Dataset items:
• • • • • • •

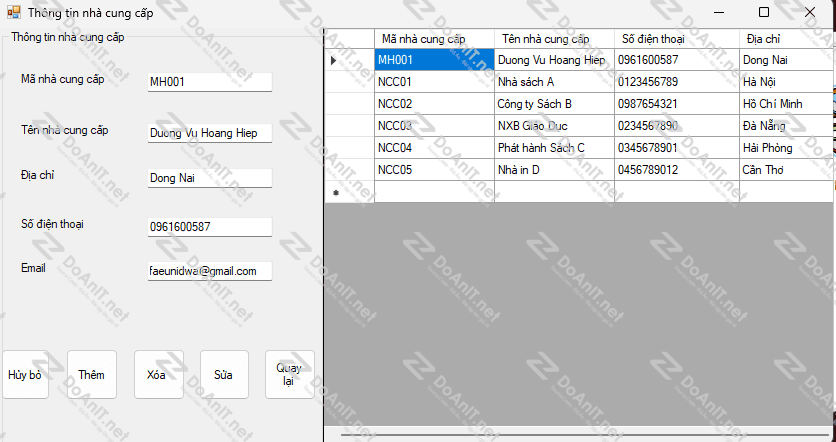Select the Địa chỉ input field
The width and height of the screenshot is (836, 442).
[x=209, y=178]
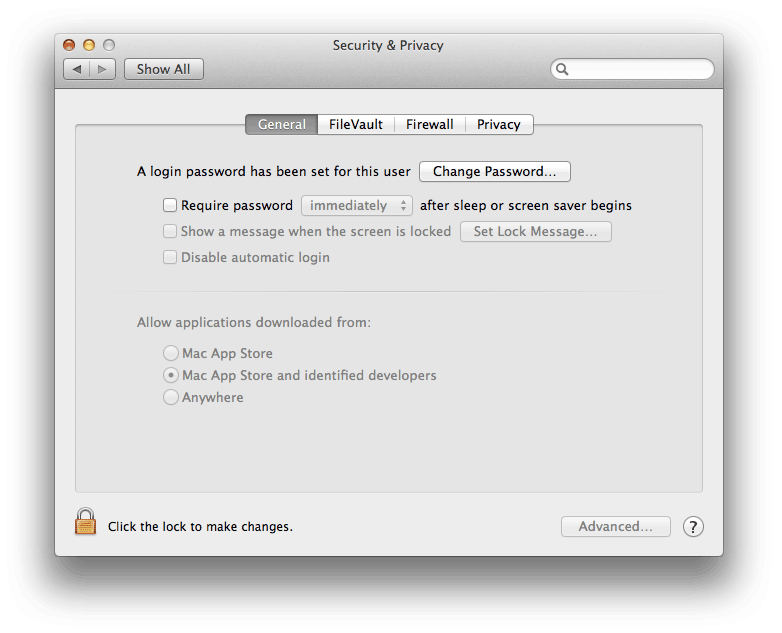Screen dimensions: 782x633
Task: Click Show All preferences button
Action: click(x=163, y=69)

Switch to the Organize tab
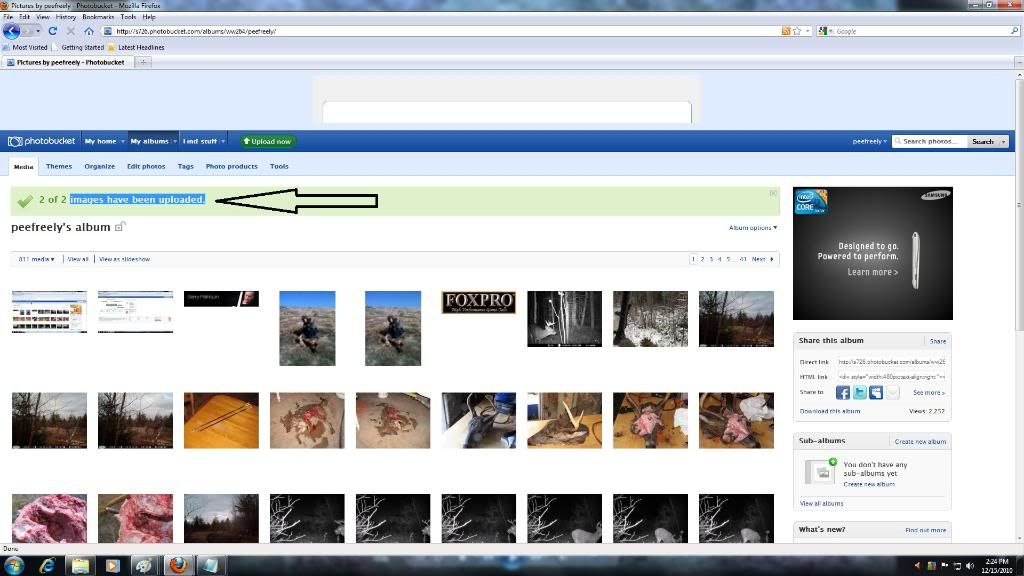(x=99, y=166)
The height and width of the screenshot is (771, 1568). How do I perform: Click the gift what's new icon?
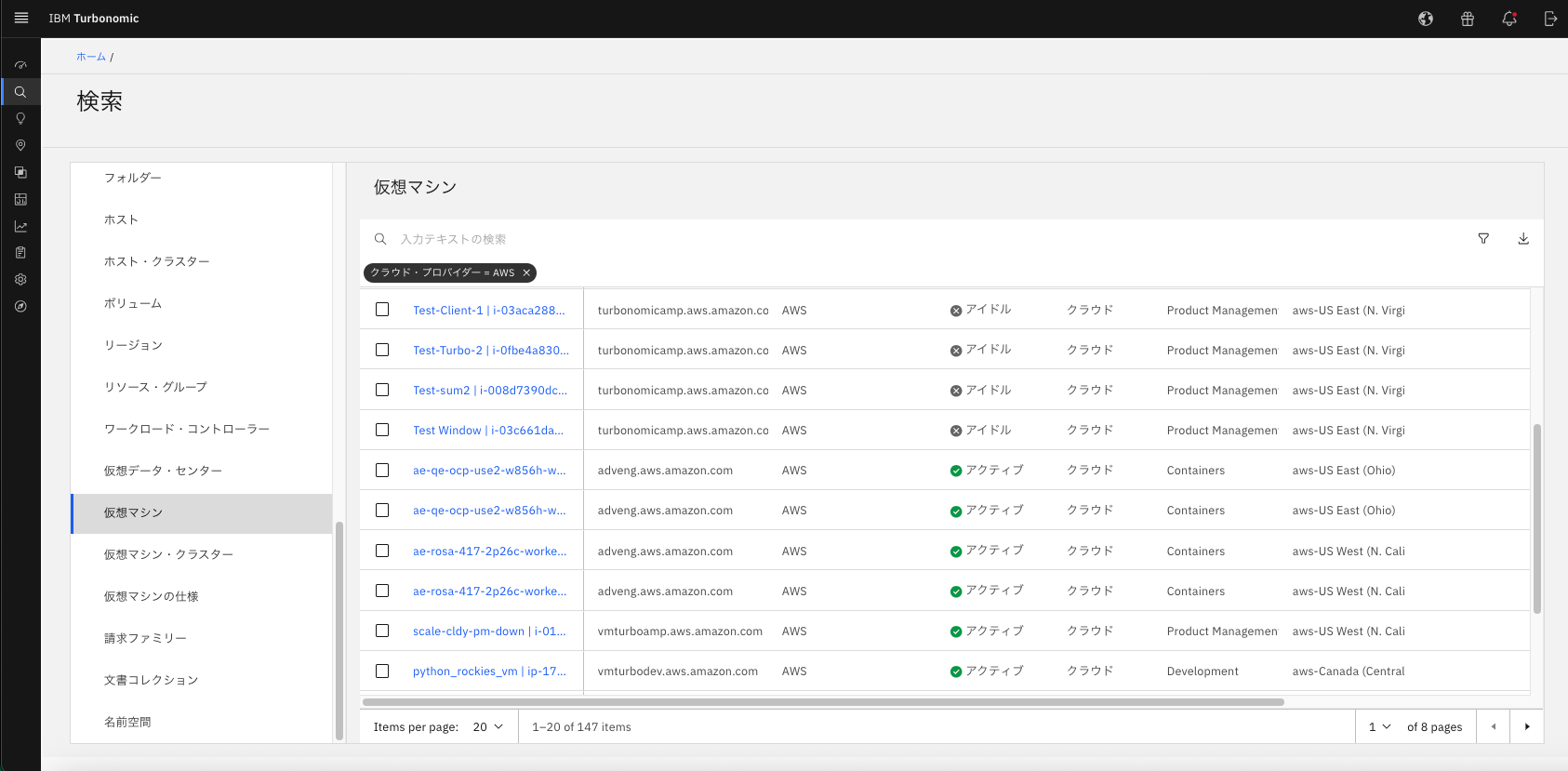tap(1467, 19)
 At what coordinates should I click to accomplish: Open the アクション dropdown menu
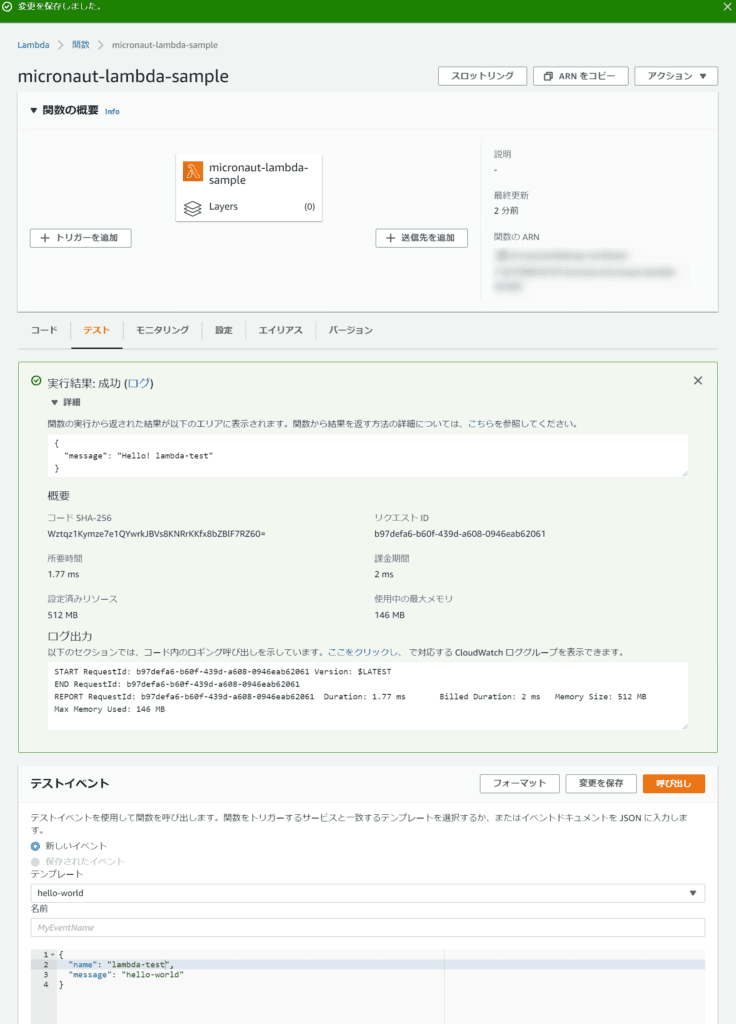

• • • • • • •

**Exercise details:** I would like an exact copy of the lines from the one holding "The height and" through the last line of the entries above, with the pictures left out.

**Task output:**
The height and width of the screenshot is (771, 1568). How do I perform: Click the gift what's new icon?
tap(1467, 19)
 At what coordinates should I click to accomplish: Open the アクション dropdown menu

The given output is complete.